__Given task A__
In the Dataset items, rewrite the lines from the one containing "You are a computer-use agent." up to and including the last line of the items, replacing "warning triangle" with "alert triangle" and leaving everything else unchanged. Omit the pictures from your answer.

/HTTPWebProxy

High Performance Network Proxy

Primary LanguageC++

Web Cache Proxy Support GET/POST/CONNECT(C++)

Author:

  • jl1000

  • wg83

This is the HM2 ECE568 For Duke University.

0 Usage

0.1 Boot

There are two ways you can boot up our proxy

  • method1: using docker compose
sudo docker-compose up

image-20220219162113381

  • method2: using run.sh
    • note this method will boot proxy in ==9000==
    • also we usually use this mode to develop and debug

image-20220219162250492

Everytime, you can see from our log that it will be running on <hostname: portnumber >

  • this can be an indicator of where it is running on

0.2 Test Method

0.2.1 Testing Get Method

Test Multi-thread

using scipt ==pressure.sh==

./pressuretest.sh arg1 arg2
where arg1 < arg2 and they are numbers
  • like ./pressuretest.sh 0 10
  • it will spawn 9 threads and fetch resources currently using proxy and not
  • then it will compare what they get, if file is different, it will report an error
  • final we can get result like this

image-20220219162902721

image-20220219162914949

note this script works in port 9000. You can change it to any port you want to test

using nopserver.py test

#!/usr/bin/python

# this is only used for testing
# once the server is booted, it will spin forever

import socket
import sys

serverSocket = socket.socket(socket.AF_INET, socket.SOCK_STREAM)

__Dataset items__
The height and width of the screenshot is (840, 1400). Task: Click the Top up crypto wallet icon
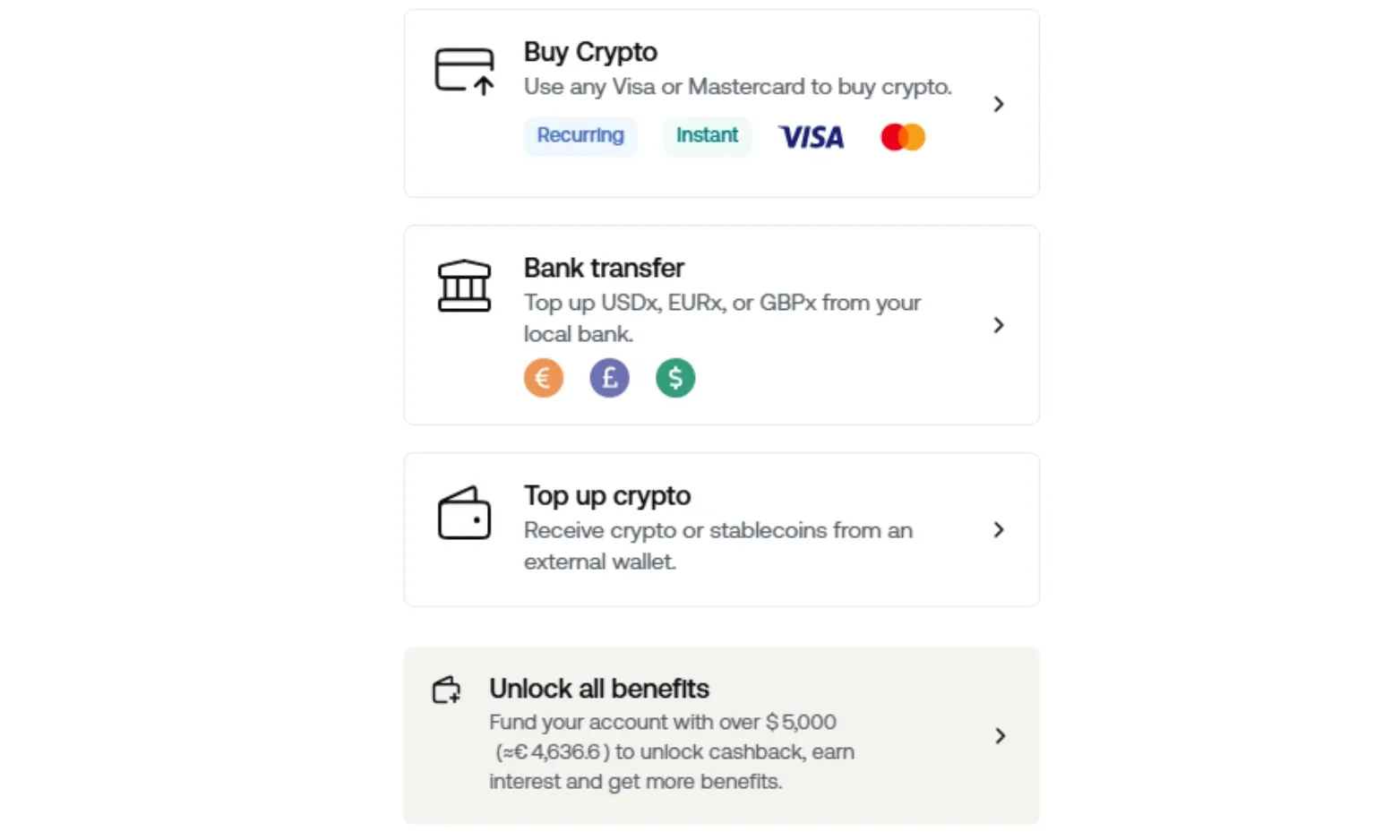[464, 513]
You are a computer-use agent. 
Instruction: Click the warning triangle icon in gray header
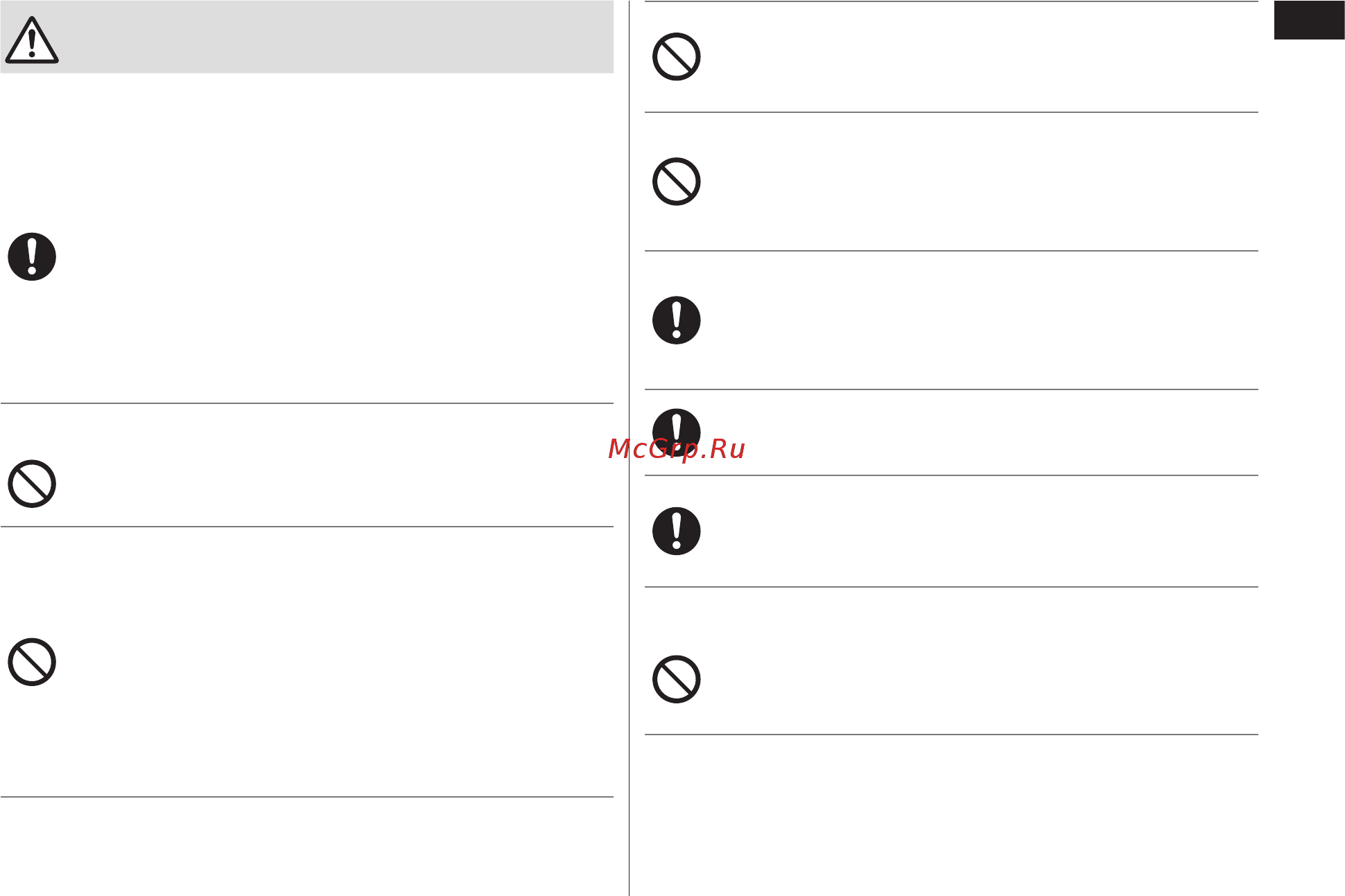[32, 40]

__Given task B__
Set down the passage of the HTTPWebProxy page from "using nopserver.py test" up to and including "serverSocket = socket.socket(socket.AF_INET, socket.SOCK_STREAM)".

__Right answer A__
You are a computer-use agent. 
Instruction: Click the alert triangle icon in gray header
[32, 40]

__Right answer B__
using nopserver.py test

#!/usr/bin/python

# this is only used for testing
# once the server is booted, it will spin forever

import socket
import sys

serverSocket = socket.socket(socket.AF_INET, socket.SOCK_STREAM)